We achieve unity in our life only in and through Jesus Christ. Our ministry involves us in a variety of tasks, yet each act in life is an occasion of personal encounter with the Lord, Who through us gives Himself to others and through others gives Himself to us.
A trend we hear of these days is ‘mindfulness’, and with it ‘centredness’. For me, one image which describes centredness well is the old-fashioned image projector, where the image had to be fine-tuned until it gradually came into focus, the shades of grey merging until a clear dark outline formed. The multiple demands we each have on our time and energy can leave us feeling stretched, with life out of focus. Yet, for us Catholics, we seek to have a Christ-centred focus, which allows the greyed, peripheral aspects in our life to be realigned, refocussed within the clearly-defined outline of Christ.
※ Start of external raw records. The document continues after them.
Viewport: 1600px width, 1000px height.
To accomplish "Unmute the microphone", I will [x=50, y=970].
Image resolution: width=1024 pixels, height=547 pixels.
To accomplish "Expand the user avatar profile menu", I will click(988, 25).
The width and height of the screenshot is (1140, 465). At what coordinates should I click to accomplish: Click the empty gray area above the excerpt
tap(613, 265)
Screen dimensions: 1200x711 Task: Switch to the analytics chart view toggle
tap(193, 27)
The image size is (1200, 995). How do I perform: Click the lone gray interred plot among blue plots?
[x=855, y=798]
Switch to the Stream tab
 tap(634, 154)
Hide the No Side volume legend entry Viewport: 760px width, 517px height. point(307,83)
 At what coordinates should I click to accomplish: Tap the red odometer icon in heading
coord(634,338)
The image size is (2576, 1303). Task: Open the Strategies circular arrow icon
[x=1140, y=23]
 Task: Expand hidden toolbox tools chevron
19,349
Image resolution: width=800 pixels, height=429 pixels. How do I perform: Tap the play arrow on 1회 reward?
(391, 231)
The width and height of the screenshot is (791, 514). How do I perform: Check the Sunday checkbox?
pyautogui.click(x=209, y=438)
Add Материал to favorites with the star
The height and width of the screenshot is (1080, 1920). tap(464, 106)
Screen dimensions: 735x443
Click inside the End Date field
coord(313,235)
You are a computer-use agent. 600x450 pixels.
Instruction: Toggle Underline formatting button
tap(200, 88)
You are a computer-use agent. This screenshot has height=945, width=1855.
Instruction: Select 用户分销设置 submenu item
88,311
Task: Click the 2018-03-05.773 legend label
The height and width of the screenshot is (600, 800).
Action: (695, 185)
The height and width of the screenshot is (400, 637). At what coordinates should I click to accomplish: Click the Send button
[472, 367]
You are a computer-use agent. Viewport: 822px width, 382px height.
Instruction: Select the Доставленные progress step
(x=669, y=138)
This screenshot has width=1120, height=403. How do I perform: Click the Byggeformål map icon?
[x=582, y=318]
A shifting of our focus, from the various demands in our life, onto Christ, while paradoxically bringing everything in our lives into a much clearer focus. We are reminded through the Charism of the Oblates that only this Christ-focus gives us unity in our lives; a clear solid base from which to live life.
Which areas of our lives need refocussing, re-centring on Christ? What is our passage through life currently like? A blurred stumble? Clutching onto anything that appears to give us some stability, only to have it crumble under our grip? Or perhaps we trod a clear enough path, with Jesus in the centre, but with one or two prominent influences continually vying for the centre-stage of our life.
Christ-centredness allows us to encounter Jesus, personally, as well as through others. Every task we undertake can lead us closer to Christ, it just depends on our focus and attitude. Using a few moments in the day to still ourselves, can play a key role in refocussing our gaze back on God, decluttering the mind, slowing the pace of life – in order to better see Jesus in the other, and present Him to the other.
In the next fortnight, perhaps we might identify one task that we do regularly in which we can practise encountering God, or presenting God to another. Living in a society that might advocate self-promotion, focussing on self-needs, and pressured by the variety of tasks we face, we would need to find conscious ways of resisting such influences. As St Eugene reminds us, “(love) is the pivotal point on which our whole existence revolves” and all our tasks are “…a matter of serving God”. Keeping these as our focus then, we can “strengthen the bonds that unite us” as family.